**** Material for this task

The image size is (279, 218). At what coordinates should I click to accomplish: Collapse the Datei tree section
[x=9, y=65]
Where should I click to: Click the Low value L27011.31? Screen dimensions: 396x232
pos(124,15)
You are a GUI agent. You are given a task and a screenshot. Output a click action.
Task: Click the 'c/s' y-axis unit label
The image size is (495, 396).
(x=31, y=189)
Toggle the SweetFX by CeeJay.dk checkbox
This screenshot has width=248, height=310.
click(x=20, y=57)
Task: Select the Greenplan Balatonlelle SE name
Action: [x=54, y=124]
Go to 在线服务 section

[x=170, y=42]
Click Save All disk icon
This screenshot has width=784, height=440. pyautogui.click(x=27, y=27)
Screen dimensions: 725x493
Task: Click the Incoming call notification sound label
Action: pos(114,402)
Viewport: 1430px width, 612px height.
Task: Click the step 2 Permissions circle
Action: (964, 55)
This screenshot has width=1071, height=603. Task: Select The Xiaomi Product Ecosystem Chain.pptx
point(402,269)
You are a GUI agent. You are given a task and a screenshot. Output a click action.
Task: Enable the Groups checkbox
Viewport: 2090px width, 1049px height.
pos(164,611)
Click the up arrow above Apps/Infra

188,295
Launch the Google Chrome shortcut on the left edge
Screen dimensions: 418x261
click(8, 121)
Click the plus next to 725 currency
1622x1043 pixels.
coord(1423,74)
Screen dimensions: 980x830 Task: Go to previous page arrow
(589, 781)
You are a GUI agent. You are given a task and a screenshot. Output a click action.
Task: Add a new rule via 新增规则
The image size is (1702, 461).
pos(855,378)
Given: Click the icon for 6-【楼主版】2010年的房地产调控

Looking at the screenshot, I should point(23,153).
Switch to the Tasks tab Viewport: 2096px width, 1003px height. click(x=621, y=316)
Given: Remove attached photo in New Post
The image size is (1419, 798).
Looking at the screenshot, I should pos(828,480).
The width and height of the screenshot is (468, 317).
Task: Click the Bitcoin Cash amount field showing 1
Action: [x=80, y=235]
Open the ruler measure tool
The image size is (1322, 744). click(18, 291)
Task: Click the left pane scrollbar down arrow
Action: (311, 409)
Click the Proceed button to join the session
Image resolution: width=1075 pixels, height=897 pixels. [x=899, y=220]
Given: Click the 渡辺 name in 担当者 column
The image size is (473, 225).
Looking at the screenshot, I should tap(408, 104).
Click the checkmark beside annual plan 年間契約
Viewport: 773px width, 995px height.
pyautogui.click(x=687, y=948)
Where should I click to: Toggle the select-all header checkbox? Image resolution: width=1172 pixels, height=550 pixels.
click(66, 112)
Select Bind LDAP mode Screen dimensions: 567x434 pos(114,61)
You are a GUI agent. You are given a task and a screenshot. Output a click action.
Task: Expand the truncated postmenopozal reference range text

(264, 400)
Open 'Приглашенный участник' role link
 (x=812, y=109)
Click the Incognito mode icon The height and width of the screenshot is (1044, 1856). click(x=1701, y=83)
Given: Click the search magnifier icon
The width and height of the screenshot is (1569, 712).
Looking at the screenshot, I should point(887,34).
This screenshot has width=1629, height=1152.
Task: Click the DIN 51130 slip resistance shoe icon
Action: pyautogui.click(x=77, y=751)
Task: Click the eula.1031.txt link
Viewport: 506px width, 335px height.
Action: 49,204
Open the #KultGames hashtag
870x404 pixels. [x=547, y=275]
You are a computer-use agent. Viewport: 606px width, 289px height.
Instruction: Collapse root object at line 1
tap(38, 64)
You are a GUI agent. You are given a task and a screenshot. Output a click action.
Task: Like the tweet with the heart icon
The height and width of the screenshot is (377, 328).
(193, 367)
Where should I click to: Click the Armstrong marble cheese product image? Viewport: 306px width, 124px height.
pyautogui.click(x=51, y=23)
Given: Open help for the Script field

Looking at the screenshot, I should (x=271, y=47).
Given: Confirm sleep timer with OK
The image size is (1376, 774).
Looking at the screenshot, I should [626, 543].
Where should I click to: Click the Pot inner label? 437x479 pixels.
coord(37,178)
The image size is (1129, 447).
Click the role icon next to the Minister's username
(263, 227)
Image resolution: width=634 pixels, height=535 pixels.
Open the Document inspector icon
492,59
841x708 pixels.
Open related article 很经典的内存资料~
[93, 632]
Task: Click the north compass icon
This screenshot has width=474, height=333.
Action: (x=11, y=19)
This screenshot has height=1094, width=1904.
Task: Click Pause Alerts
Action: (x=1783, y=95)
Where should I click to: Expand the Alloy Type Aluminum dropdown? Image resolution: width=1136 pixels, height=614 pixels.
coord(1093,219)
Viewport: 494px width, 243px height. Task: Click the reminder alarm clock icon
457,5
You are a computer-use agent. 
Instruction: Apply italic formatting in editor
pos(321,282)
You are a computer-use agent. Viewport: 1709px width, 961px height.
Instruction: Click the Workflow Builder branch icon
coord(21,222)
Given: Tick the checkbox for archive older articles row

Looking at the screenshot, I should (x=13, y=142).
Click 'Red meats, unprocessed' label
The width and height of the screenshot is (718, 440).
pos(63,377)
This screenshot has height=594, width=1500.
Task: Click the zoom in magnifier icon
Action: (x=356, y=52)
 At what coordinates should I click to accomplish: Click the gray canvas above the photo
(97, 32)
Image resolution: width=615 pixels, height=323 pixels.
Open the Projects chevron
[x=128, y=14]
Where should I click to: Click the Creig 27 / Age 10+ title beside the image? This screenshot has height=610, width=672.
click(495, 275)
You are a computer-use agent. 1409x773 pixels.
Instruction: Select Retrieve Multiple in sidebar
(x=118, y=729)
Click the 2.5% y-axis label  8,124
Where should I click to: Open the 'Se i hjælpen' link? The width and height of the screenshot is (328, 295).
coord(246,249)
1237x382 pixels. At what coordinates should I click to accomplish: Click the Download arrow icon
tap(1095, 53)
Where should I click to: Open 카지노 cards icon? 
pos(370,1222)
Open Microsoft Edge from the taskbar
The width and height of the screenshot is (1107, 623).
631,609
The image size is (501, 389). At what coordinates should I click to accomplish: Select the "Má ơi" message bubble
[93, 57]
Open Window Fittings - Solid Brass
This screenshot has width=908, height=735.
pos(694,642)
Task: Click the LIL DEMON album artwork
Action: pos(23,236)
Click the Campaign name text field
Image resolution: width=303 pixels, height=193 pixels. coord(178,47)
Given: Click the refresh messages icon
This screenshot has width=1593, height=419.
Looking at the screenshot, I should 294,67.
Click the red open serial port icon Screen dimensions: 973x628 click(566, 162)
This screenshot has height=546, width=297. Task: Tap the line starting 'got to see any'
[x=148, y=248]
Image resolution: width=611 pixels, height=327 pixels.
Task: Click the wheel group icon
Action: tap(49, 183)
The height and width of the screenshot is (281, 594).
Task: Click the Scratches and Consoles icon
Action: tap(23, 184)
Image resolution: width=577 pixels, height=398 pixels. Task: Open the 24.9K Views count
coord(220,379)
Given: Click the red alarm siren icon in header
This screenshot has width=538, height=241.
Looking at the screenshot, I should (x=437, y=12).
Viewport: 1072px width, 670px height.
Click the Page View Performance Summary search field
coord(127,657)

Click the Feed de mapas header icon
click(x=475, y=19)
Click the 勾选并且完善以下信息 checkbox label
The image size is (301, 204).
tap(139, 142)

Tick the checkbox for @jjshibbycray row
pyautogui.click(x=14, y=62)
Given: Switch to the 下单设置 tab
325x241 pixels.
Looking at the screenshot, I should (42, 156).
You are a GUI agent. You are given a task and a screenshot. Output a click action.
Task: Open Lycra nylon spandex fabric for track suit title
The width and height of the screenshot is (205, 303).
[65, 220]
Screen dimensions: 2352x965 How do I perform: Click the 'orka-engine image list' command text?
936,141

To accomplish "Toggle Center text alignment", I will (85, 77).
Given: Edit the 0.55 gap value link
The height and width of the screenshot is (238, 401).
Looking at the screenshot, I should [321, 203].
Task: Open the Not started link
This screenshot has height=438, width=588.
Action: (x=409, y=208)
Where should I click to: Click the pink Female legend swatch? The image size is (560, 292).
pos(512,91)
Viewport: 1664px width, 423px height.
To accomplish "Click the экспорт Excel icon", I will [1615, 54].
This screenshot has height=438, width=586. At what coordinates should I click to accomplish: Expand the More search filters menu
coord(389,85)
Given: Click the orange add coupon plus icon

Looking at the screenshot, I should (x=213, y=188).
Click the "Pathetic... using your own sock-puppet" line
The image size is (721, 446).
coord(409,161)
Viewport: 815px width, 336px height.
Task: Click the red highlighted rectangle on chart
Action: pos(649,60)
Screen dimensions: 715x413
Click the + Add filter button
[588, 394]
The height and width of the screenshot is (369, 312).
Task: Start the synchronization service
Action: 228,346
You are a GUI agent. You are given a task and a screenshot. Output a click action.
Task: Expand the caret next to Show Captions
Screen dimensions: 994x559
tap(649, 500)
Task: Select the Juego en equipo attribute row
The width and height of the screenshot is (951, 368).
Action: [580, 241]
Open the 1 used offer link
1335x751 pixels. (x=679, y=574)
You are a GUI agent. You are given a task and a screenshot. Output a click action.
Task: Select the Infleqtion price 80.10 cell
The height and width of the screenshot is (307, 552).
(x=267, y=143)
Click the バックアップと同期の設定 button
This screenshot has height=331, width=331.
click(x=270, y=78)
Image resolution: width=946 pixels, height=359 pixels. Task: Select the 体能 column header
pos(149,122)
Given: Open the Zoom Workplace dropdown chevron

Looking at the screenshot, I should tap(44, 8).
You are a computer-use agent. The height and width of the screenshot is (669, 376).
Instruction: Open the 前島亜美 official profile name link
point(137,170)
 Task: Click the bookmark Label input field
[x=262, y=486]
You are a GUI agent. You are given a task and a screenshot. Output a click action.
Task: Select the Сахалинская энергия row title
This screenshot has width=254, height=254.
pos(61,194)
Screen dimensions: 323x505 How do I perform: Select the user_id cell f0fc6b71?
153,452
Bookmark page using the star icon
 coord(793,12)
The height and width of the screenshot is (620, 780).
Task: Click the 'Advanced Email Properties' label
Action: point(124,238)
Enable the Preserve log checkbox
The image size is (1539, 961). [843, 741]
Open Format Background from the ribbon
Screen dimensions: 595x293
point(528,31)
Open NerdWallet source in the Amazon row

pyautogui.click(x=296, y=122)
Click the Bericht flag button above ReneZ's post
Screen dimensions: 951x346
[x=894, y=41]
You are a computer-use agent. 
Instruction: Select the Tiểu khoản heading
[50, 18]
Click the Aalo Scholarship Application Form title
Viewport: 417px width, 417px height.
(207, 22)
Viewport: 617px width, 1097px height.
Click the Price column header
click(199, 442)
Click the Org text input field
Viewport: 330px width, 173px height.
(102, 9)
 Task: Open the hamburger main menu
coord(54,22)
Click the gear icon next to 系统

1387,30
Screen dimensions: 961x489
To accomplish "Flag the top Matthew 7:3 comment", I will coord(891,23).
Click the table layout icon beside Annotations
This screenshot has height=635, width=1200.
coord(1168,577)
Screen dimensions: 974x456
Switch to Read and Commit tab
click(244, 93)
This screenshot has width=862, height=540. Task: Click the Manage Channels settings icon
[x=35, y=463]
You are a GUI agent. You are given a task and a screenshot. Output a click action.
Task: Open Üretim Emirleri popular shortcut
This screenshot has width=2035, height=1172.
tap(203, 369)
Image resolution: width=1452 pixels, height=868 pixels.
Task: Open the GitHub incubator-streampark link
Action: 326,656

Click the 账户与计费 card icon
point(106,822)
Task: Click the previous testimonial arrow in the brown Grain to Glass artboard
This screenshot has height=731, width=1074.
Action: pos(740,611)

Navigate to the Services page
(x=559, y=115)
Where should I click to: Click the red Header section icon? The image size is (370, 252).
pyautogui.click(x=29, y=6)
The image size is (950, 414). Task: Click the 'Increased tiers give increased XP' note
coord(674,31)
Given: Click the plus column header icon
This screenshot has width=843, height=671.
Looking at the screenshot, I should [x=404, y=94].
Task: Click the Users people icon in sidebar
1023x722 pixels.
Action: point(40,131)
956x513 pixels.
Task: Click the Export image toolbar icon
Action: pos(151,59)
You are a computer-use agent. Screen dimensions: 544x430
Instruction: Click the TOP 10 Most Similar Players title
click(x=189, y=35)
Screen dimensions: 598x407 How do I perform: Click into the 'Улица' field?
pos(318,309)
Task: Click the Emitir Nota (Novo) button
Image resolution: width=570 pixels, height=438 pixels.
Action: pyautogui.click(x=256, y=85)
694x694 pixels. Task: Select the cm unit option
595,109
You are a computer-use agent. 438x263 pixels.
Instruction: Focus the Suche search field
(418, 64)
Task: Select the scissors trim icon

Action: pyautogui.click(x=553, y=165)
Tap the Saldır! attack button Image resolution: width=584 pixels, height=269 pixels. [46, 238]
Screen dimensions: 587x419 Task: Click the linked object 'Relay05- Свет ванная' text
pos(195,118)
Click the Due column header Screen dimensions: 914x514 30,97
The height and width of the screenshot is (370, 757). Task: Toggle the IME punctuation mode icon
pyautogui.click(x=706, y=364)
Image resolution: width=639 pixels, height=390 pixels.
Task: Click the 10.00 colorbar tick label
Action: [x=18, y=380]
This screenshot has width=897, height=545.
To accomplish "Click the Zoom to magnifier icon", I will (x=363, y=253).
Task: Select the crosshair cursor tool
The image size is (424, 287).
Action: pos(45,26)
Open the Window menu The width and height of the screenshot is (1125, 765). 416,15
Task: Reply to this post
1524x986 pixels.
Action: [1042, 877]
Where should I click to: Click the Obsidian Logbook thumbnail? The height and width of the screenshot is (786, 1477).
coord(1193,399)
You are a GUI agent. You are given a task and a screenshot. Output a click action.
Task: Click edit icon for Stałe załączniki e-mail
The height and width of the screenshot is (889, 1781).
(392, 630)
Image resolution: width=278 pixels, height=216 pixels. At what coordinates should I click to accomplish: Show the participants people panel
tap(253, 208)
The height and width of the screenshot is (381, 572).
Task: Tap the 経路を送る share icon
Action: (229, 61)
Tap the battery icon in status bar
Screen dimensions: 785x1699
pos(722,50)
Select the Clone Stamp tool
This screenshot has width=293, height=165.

********

## Do this
Transcribe the data lines from the start of the data through the line containing "pos(124,15)", inclusive.

## Right answer
The image size is (279, 218). At what coordinates should I click to accomplish: Collapse the Datei tree section
[x=9, y=65]
Where should I click to: Click the Low value L27011.31? Screen dimensions: 396x232
pos(124,15)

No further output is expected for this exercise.